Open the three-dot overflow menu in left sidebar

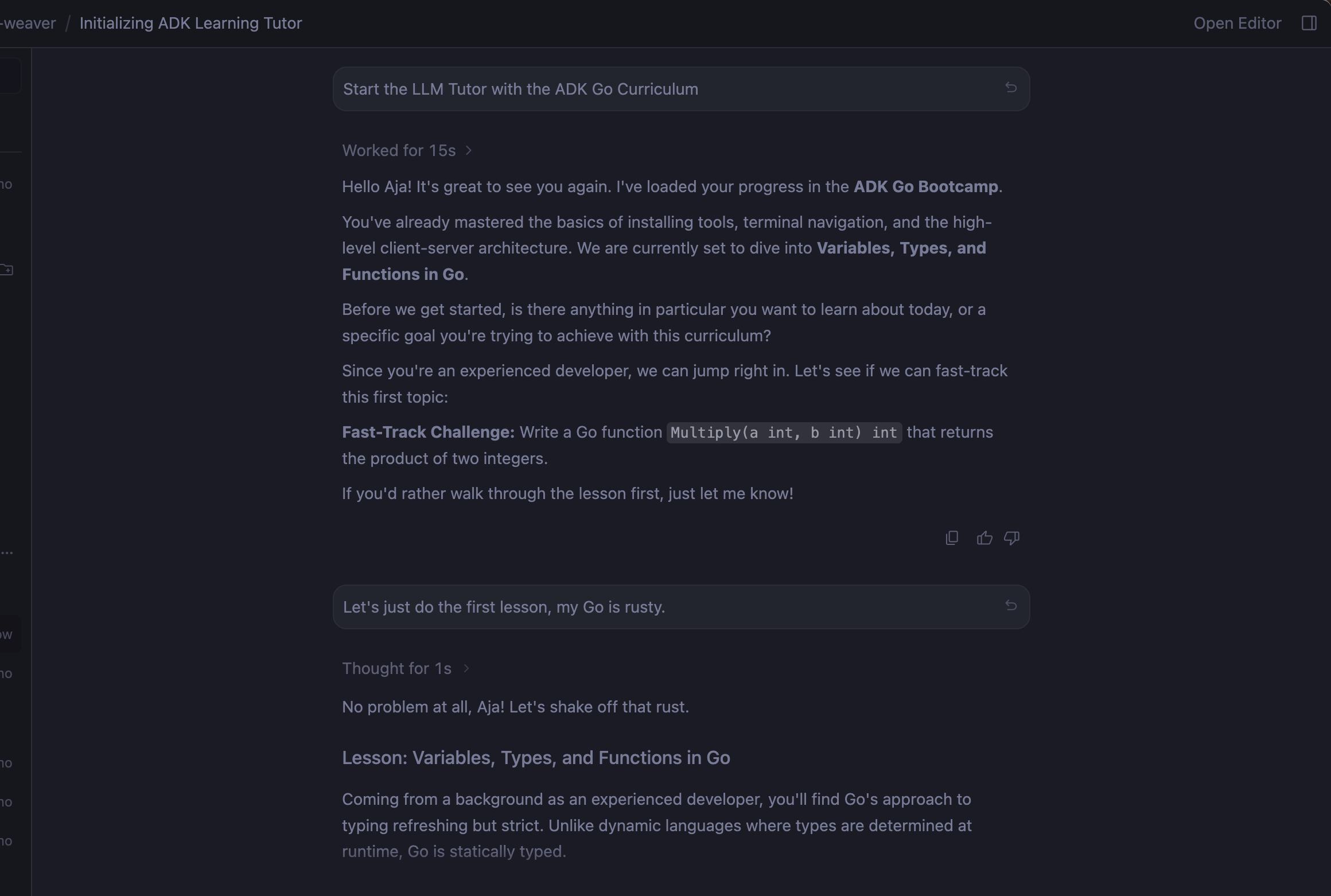7,553
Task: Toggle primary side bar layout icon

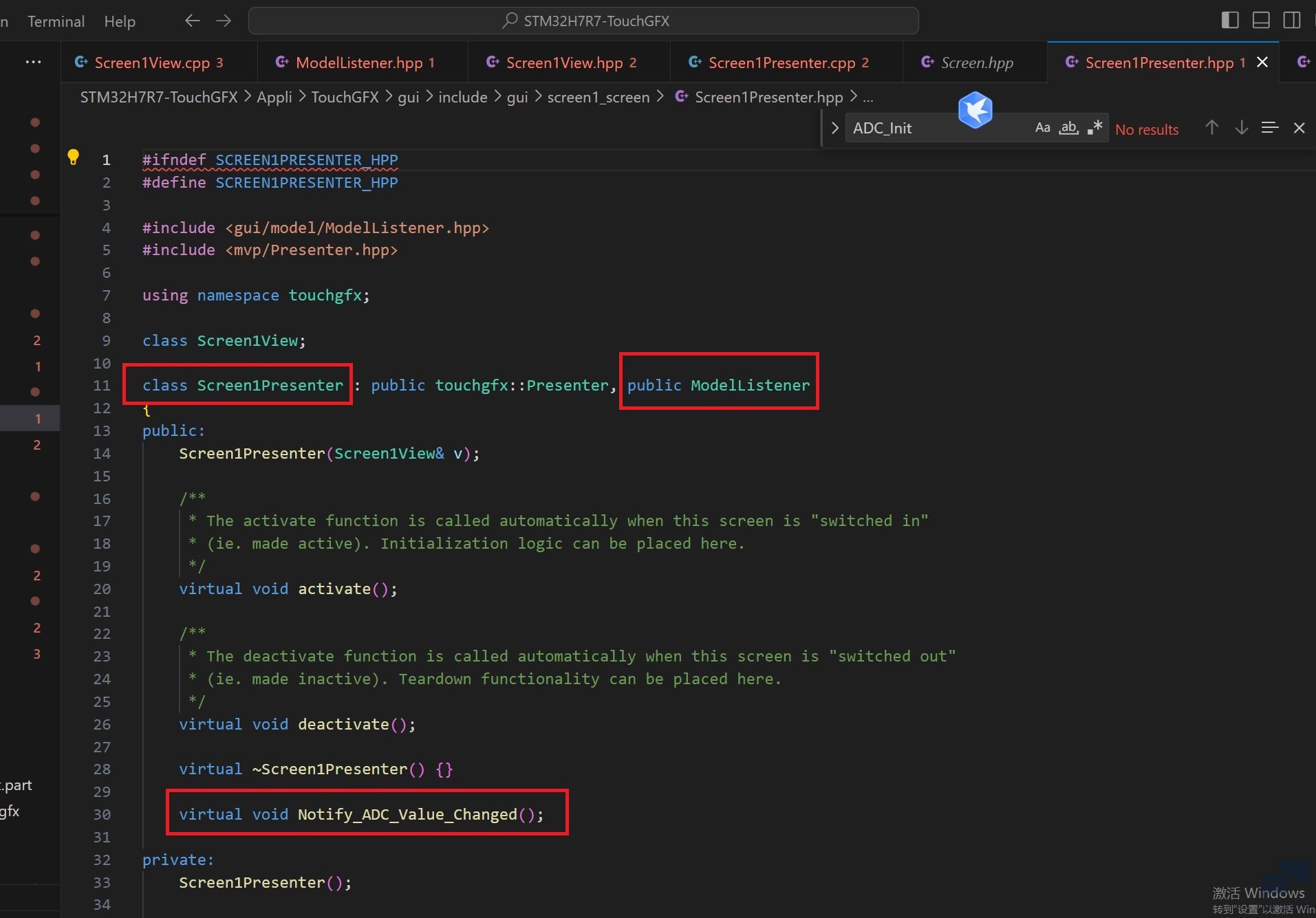Action: 1230,21
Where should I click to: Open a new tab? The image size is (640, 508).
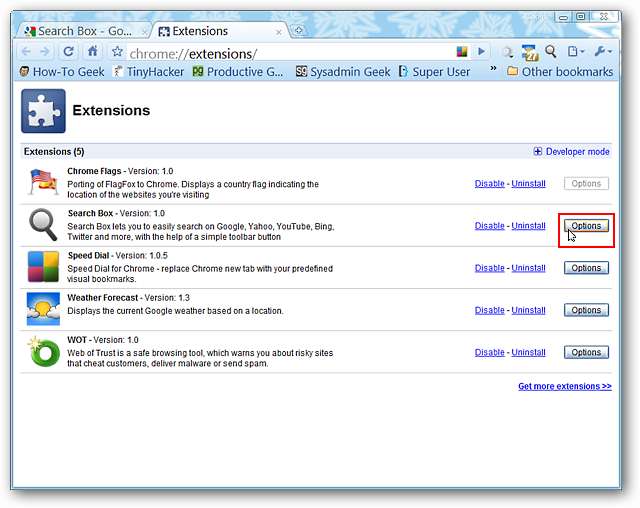click(x=298, y=31)
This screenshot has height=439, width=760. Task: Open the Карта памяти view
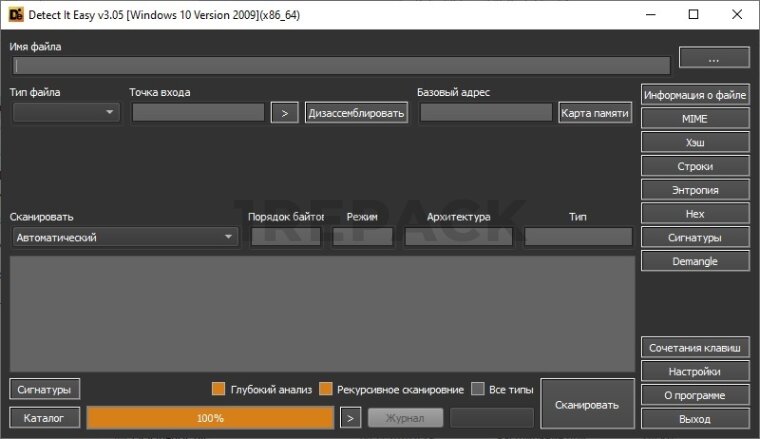tap(595, 113)
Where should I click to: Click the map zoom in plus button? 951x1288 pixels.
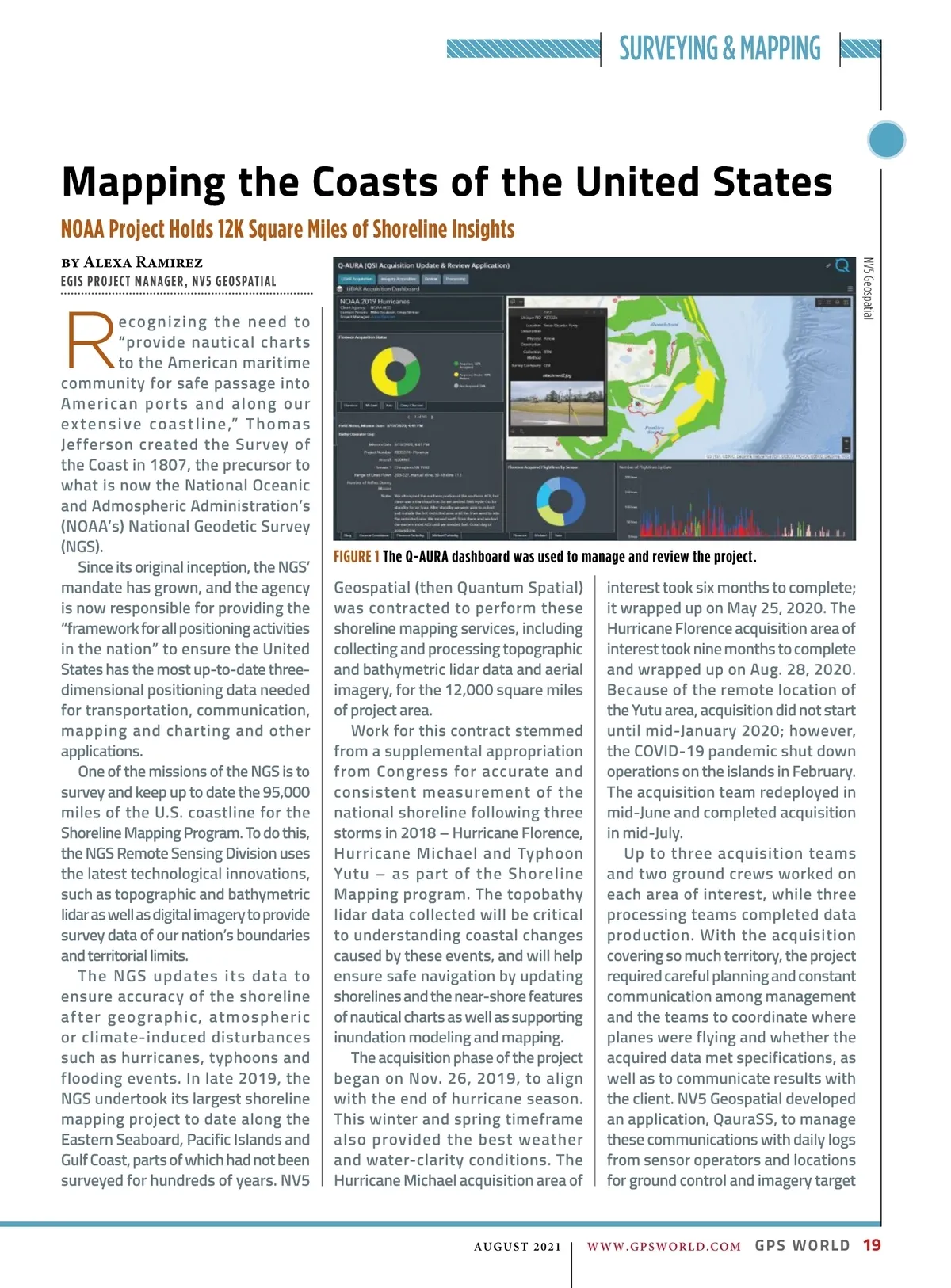(846, 440)
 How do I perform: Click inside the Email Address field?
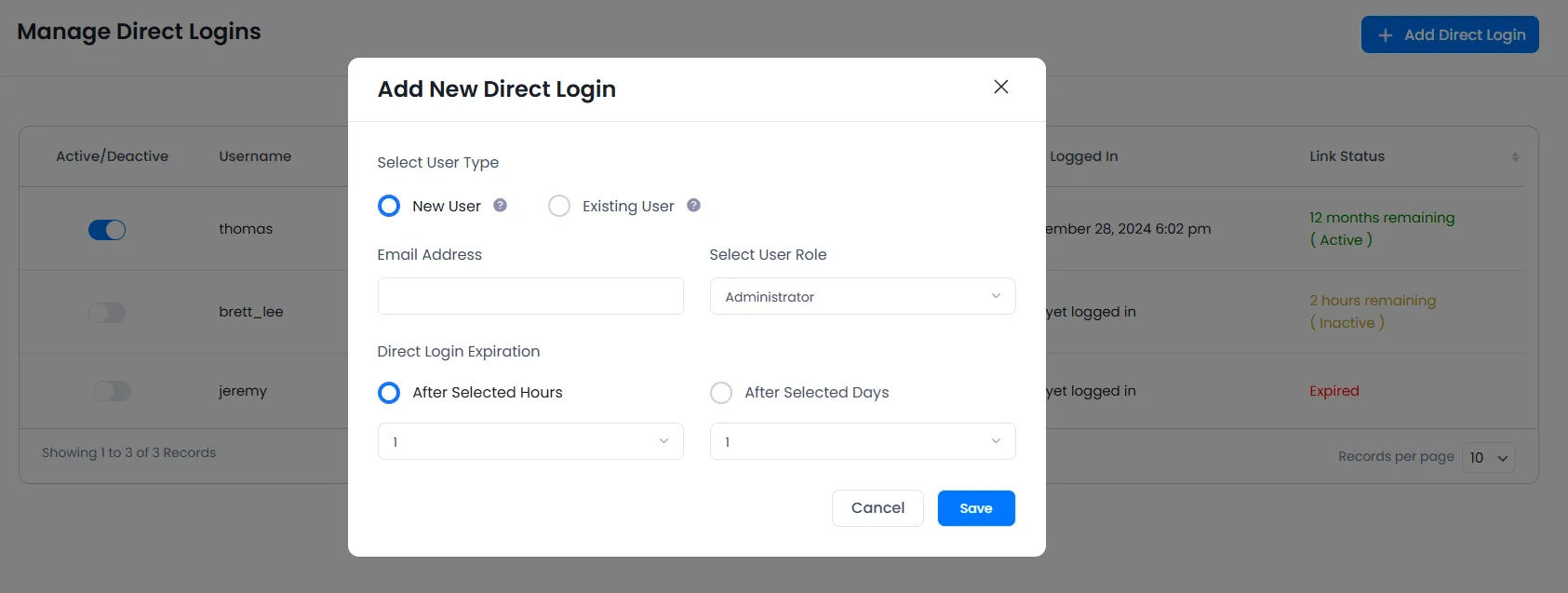tap(529, 296)
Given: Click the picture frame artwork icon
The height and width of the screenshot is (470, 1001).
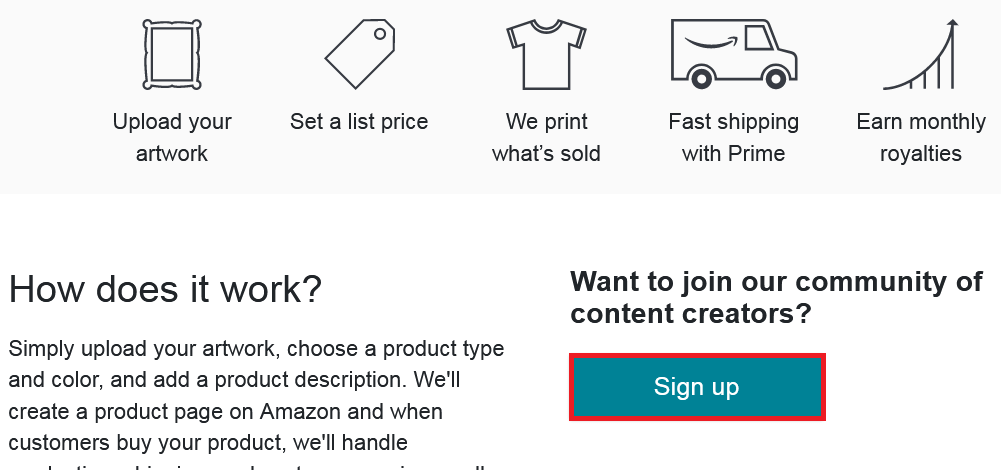Looking at the screenshot, I should tap(172, 54).
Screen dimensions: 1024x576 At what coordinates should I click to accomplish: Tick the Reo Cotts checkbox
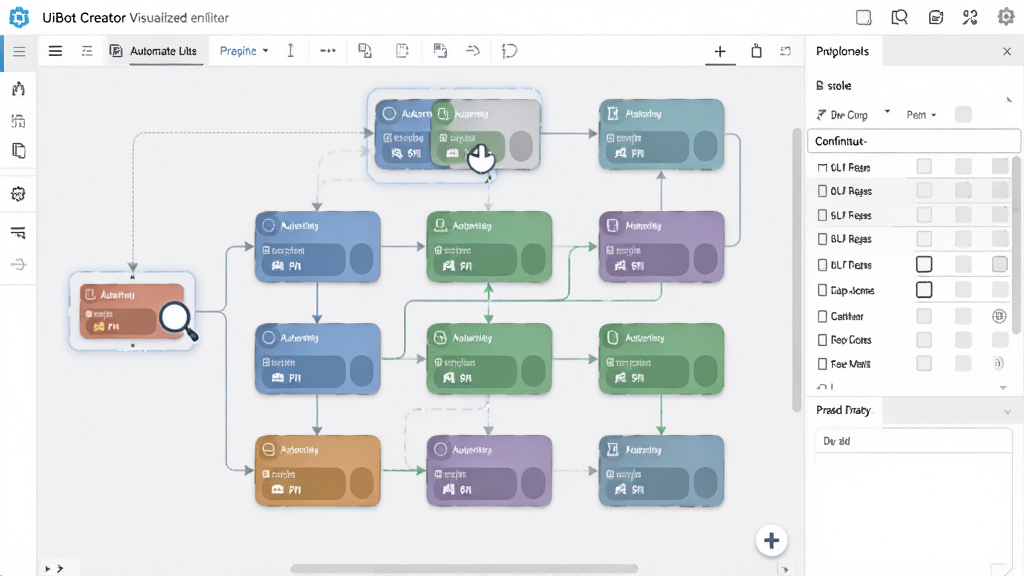coord(822,340)
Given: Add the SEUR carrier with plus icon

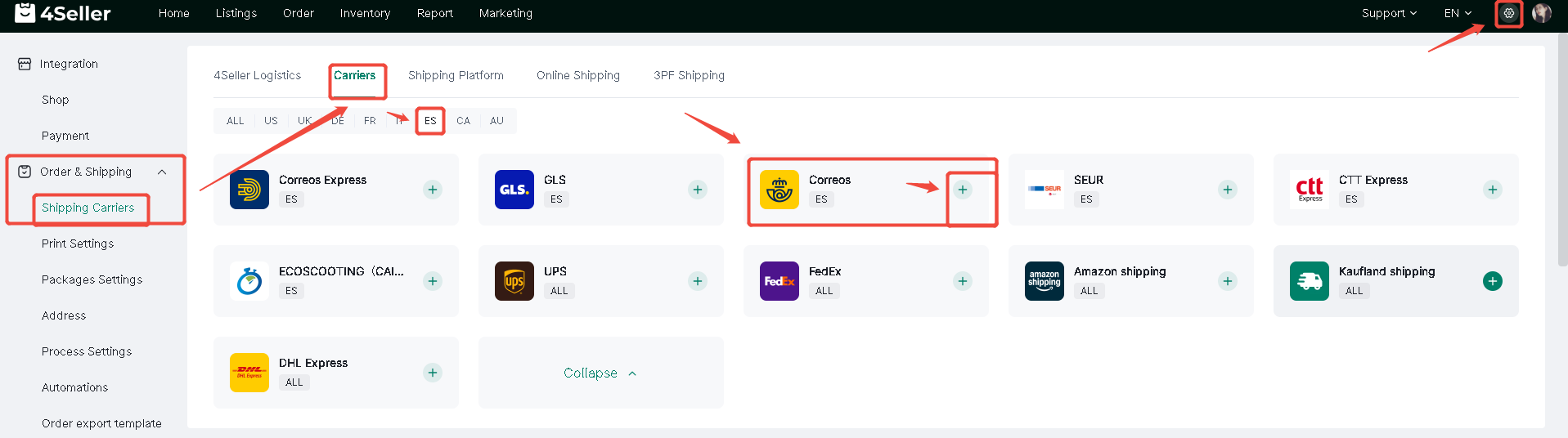Looking at the screenshot, I should coord(1228,190).
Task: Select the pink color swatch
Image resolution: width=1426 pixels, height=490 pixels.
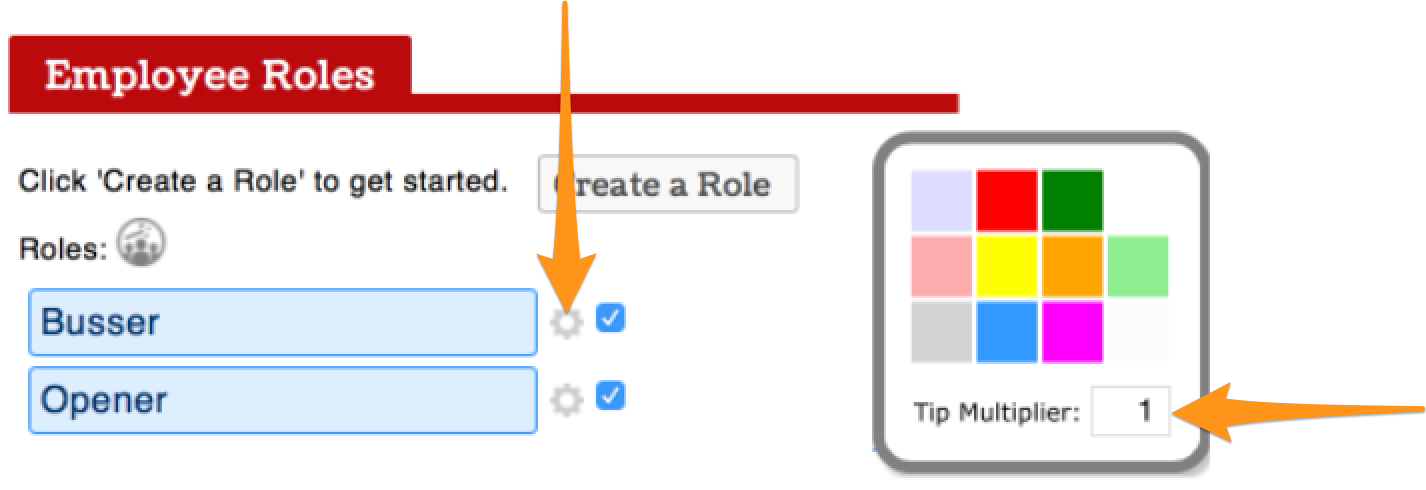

==========

Above are the records; give them all again exactly, apart from the pictures.

Open the three-dot overflow menu in left sidebar

7,553
Task: Toggle primary side bar layout icon

Action: 1230,21
Where should I click to: Open a new tab? The image size is (640, 508).
click(x=298, y=31)
This screenshot has height=439, width=760. Task: Open the Карта памяти view
tap(595, 113)
Where should I click to: Click the map zoom in plus button? 951x1288 pixels.
(846, 440)
 How do I perform: Click inside the Email Address field?
tap(529, 296)
Given: Click the picture frame artwork icon
The height and width of the screenshot is (470, 1001).
Looking at the screenshot, I should tap(172, 54).
Screen dimensions: 1024x576 At what coordinates should I click to accomplish: Tick the Reo Cotts checkbox
coord(822,340)
Given: Add the SEUR carrier with plus icon

Looking at the screenshot, I should coord(1228,190).
Task: Select the pink color swatch
Image resolution: width=1426 pixels, height=490 pixels.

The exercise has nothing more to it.